_WHAT YOU SHOULD DO:_ Please restate, word for word, the lines below that begin at the one with "[button] (213, 59)" and end at the one with "Continue to Website (180, 977)". Leave out all other lines.

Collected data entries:

# # #

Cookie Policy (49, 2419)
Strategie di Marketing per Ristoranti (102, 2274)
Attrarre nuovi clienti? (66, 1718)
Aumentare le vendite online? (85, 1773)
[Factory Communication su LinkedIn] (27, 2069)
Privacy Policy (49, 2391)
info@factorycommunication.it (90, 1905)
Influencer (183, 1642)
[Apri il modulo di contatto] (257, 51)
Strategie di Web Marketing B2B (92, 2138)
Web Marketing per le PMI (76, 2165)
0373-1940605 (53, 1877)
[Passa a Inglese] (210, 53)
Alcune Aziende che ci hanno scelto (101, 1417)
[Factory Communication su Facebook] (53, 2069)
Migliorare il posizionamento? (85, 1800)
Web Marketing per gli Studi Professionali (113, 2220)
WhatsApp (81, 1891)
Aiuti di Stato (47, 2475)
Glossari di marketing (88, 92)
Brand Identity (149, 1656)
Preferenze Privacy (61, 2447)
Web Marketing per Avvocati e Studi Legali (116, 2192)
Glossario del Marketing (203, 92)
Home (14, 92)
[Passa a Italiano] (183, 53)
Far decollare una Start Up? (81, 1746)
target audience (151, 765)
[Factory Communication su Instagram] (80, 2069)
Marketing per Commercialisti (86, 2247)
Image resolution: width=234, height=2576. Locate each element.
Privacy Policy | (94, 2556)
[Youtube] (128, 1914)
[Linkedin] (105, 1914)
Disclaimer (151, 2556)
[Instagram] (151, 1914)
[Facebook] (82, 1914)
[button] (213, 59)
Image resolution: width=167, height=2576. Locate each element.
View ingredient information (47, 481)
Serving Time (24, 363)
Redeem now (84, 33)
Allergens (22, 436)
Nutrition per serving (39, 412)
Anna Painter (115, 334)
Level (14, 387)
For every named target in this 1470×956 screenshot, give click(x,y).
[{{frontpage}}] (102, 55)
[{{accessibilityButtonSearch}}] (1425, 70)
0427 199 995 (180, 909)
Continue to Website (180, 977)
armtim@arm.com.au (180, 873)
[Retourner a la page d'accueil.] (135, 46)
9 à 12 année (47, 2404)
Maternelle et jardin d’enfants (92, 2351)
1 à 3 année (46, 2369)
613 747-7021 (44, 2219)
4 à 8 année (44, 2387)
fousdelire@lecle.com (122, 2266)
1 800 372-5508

# # #

_ANSWER BOX:_
[button] (213, 59)
Image resolution: width=167, height=2576. Locate each element.
View ingredient information (47, 481)
Serving Time (24, 363)
Redeem now (84, 33)
Allergens (22, 436)
Nutrition per serving (39, 412)
Anna Painter (115, 334)
Level (14, 387)
For every named target in this 1470×956 screenshot, give click(x,y).
[{{frontpage}}] (102, 55)
[{{accessibilityButtonSearch}}] (1425, 70)
0427 199 995 (180, 909)
Continue to Website (180, 977)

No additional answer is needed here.